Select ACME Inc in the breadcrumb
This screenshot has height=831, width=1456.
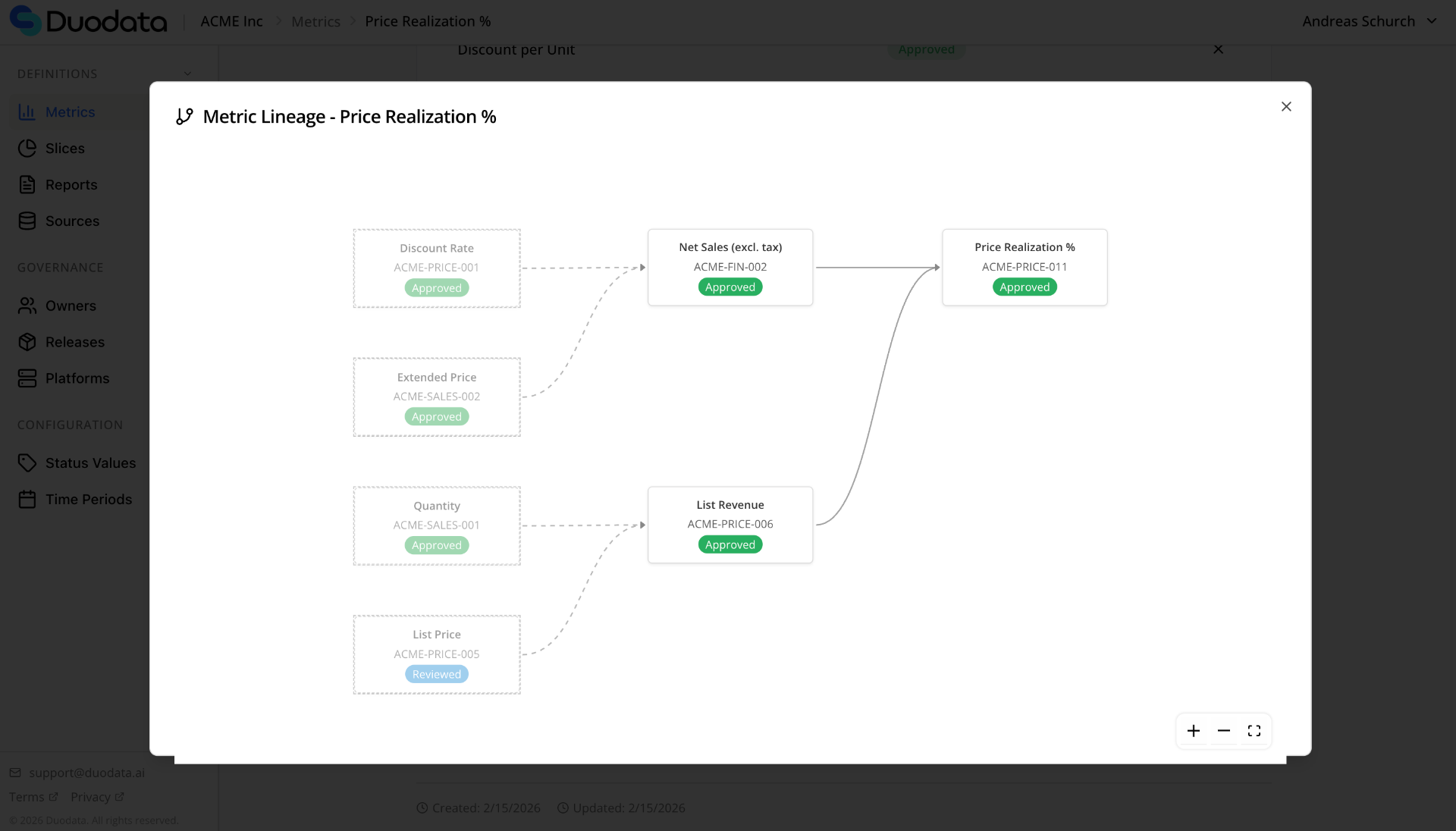[x=231, y=20]
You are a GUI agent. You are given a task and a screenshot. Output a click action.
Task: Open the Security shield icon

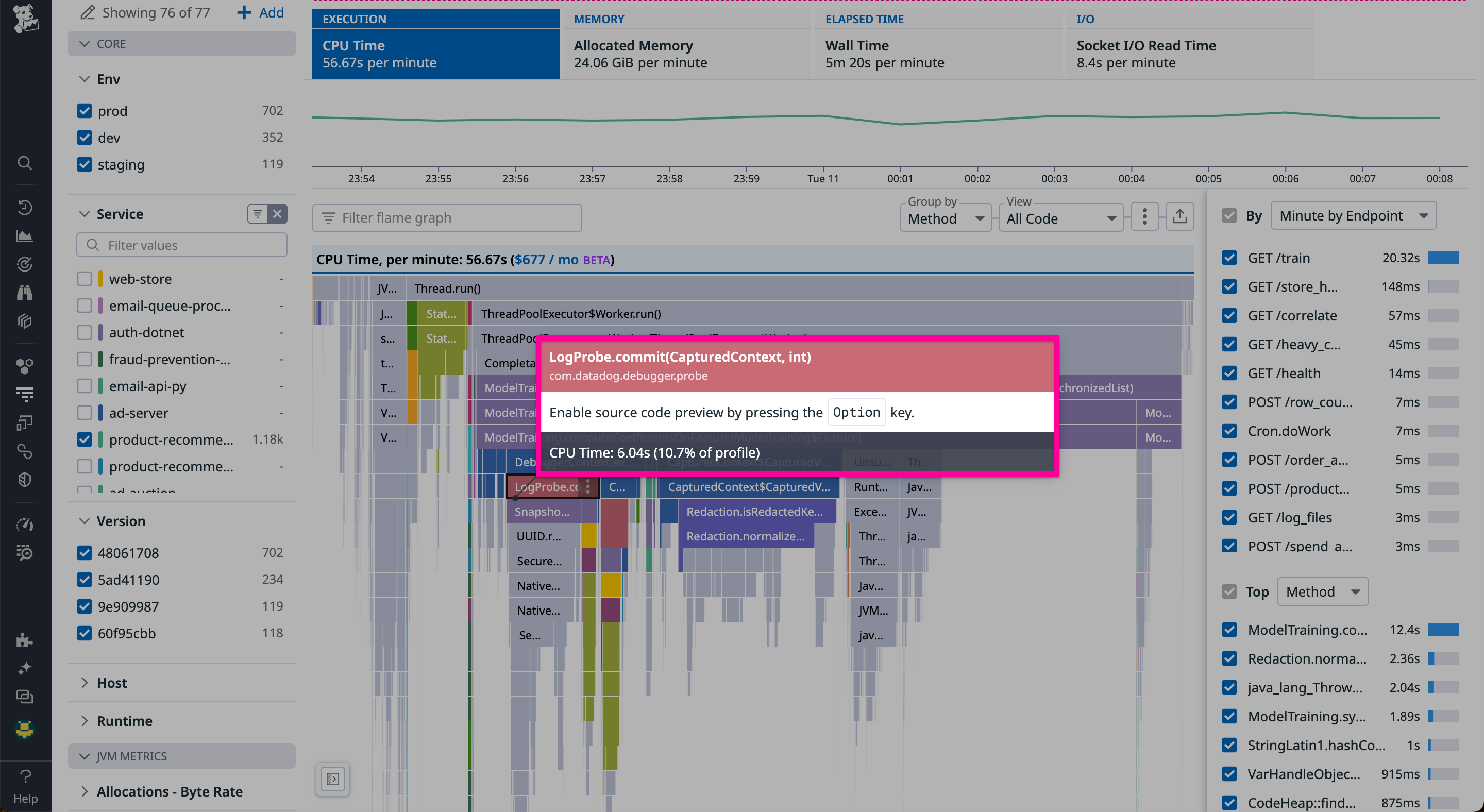[x=25, y=479]
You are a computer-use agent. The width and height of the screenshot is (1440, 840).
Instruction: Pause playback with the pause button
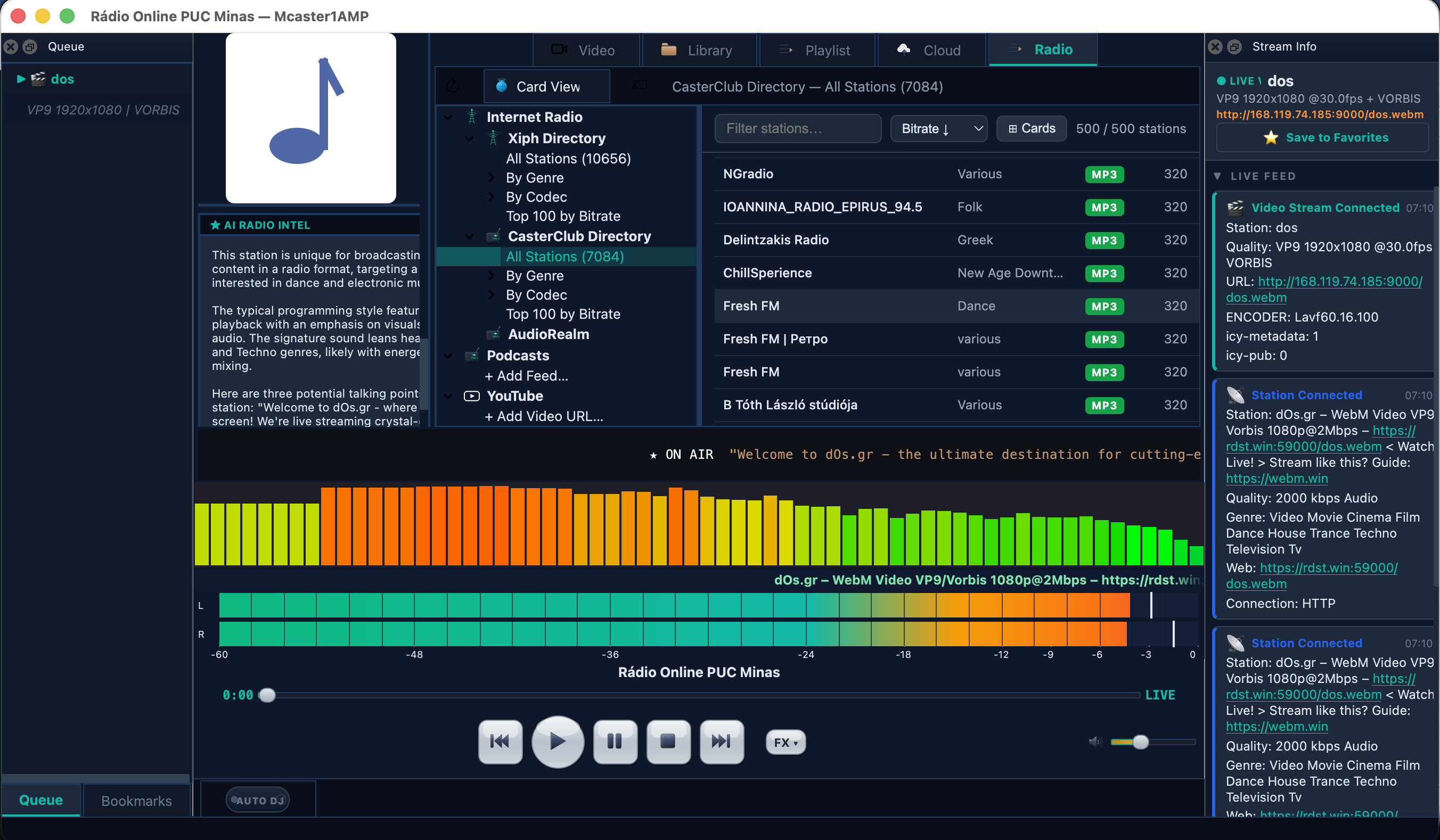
━━━━━━
> **PROBLEM REQUIREMENTS**: Your answer must be only the lines from the one that holds "Task: Open the Security shield icon" to the end of the listing, each restated word for word, with both ends kept and pictures left out.

> **ANSWER FOR THIS EXERCISE**:
Task: Open the Security shield icon

[x=25, y=479]
You are a computer-use agent. The width and height of the screenshot is (1440, 840).
Instruction: Pause playback with the pause button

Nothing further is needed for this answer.